Nous disposons, bien sûr, entre autres choses, des journaux intimes de Piers Morgan. Il se peut qu'ils ne soient pas tout à fait exacts et qu'ils aient été écrits longtemps après les événements qu'ils sont censés relater. Néanmoins, il rapporte une conversation avec Rupert Murdoch dans laquelle ce dernier lui dit : « Je suis terriblement désolé pour cette histoire de plaintes contre la presse ». Lorsqu'il a témoigné devant Leveson, Morgan a déclaré que Rupert Murdoch « n'en avait rien à faire » - c'est son expression - d'une quelconque réglementation. Murdoch, à son tour, a déclaré qu'il ne se souvenait pas d'avoir utilisé un tel langage.

Le rapport contient de nombreux épisodes de ce type. 
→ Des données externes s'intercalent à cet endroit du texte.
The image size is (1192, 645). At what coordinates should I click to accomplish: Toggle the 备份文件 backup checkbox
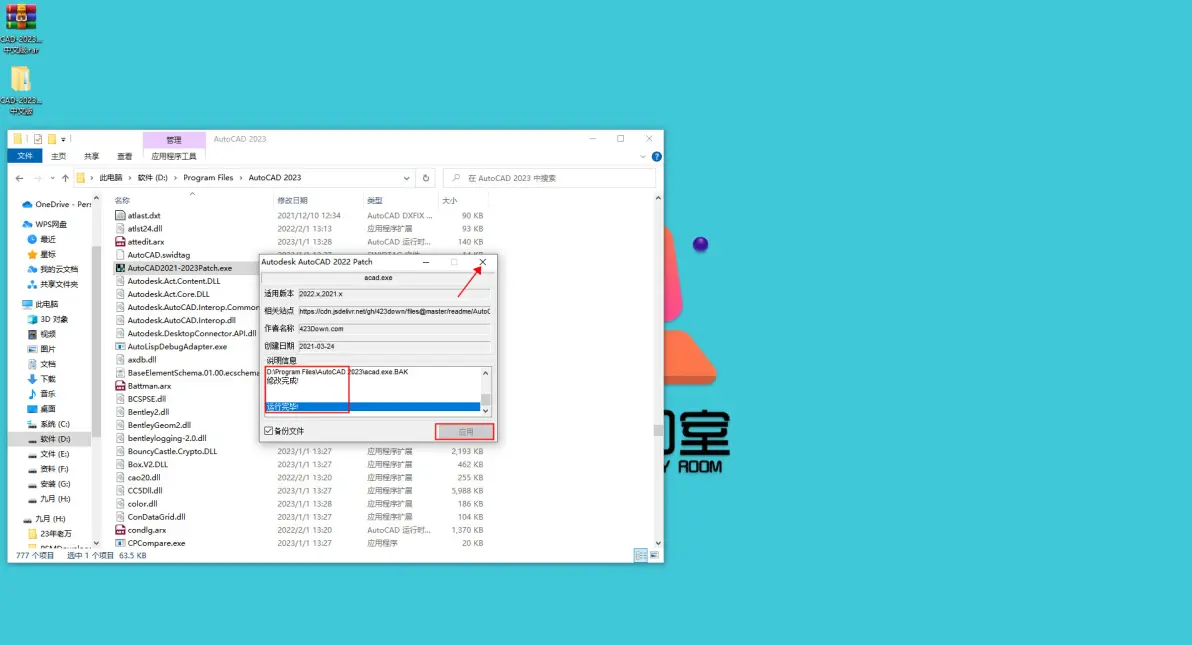pos(269,431)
Si vous êtes un connaisseur du langage létalement poli du rejet, jetez un coup d'œil à la section du rapport Leveson dans laquelle il attaque une proposition de deux autres pairs conservateurs, Lord Hunt et Lord Black, qui ont tenté de réorganiser et de donner une nouvelle image à la Commission des plaintes contre la presse à temps pour que Leveson approuve leur idée. Leveson n'a pas apprécié leurs suggestions et le dit très brusquement. Leveson dit clairement que l'idée de liberté de la presse a été contaminée par une grande partie de ce qui s'est passé. Dès le début de l'enquête, il a posé la question suivante : « Qui surveille les gardiens ? » Dans ce qui, à mon avis, est probablement l'extrait sonore pour lequel il aimerait le plus que l'on se souvienne de son rapport, il déclare : « La réponse à la question “Qui garde les gardiens ?” ne peut pas être “Personne”.
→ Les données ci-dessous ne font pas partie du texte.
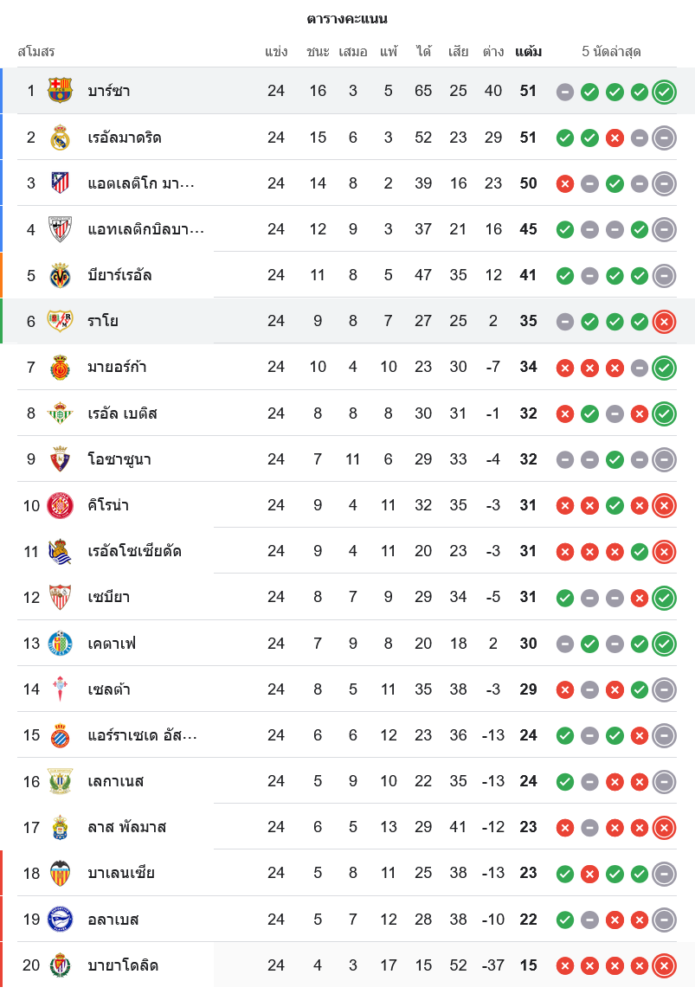
Task: Click Rayo's latest match loss indicator
Action: pyautogui.click(x=664, y=322)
Leveson propose - ce qui a suscité la controverse - un régulateur doté de pouvoirs beaucoup plus stricts, mais il insiste sur le fait qu'il doit y avoir une certaine forme de contrôle de la qualité. Nous devons vérifier qu'il fonctionne correctement, a-t-il affirmé, et si nous ne l'inscrivons pas dans la loi, il est peu probable qu'il fonctionne, et il sera repoussé, dilué ou mis de côté. La plupart des propositions relatives au fonctionnement spécifique de l'autorité de régulation - droit de réponse, transparence accrue, financement important, mesures complètes d'indépendance - sont aujourd'hui, à la lumière de l'évolution des attitudes, relativement peu controversées.  Je pense que, quoi qu'il arrive à la suite de l'arrêt Leveson, l'enquête et l'investigation sur les choses qui ont mal tourné dans les journaux, stimulées par les plaintes de tiers (impossibles dans l'ancien système PCC), sont très susceptibles de se produire.
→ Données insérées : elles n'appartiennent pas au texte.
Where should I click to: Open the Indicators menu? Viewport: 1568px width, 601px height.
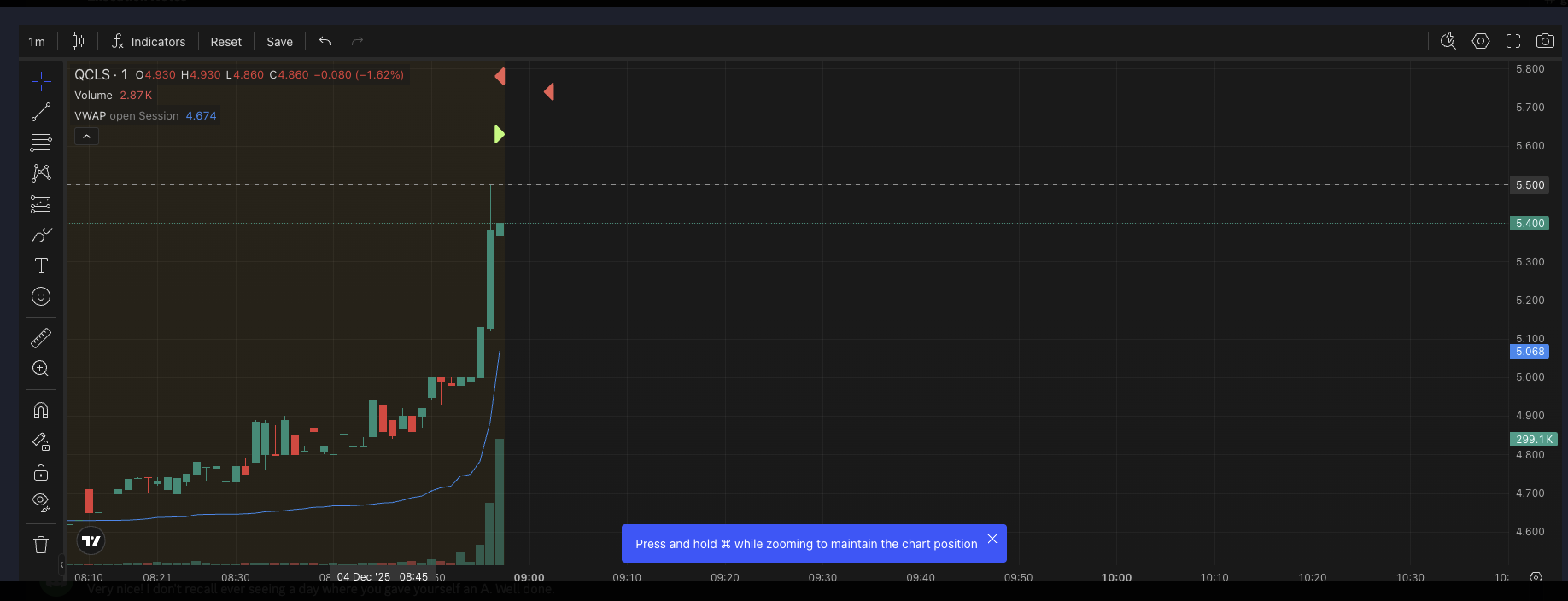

Leveson a dit beaucoup de choses pas très impressionnantes sur l'enregistrement par les journalistes de leurs échanges avec la police et les politiciens. Je pense que c'est probablement la partie de son rapport qui sera la plus rapidement oubliée. Il s'est plutôt concentré sur la manière de contrôler le pouvoir de certains journaux populaires. Il a très peu parlé de la pluralité de la propriété. Il souhaitait simplement qu'elle soit mieux mesurée, et je pense qu'il faut dire qu'il a vraiment esquivé cette question.

J'aborde toutes les questions centrales de Leveson d'un point de vue légèrement différent. Je comprends sa colère face aux abus, mais je ne crois pas vraiment qu'une société libre, ouverte et pluraliste puisse avoir des médias bien élevés. Je pense que Leveson a manqué une occasion d'élaborer un moyen de mettre fin aux crimes et délits qui serait durable à l'avenir. Permettez-moi de vous exposer brièvement ces occasions manquées.

Leveson, par exemple, dit que le régulateur devrait couvrir « tous les éditeurs de presse importants », mais il ne définit pas ce que cela signifie. Il ne semble pas vraiment saisir l'impact de la technologie numérique, et même de nombreux développements antérieurs, sur le journalisme dans son ensemble. Il traite l'internet comme un segment plus petit, distinct et moins puissant de l'édition. À un moment donné, dans un aparté extraordinaire, il déclare qu'il est « compréhensible » que le site de ragots Popbitch, qui est uniquement en ligne, ait des normes d'information moins strictes parce qu'il est si petit. Popbitch compte 350 000 abonnés payants. Selon presque tous les critères, il s'agit d'un site de grande taille.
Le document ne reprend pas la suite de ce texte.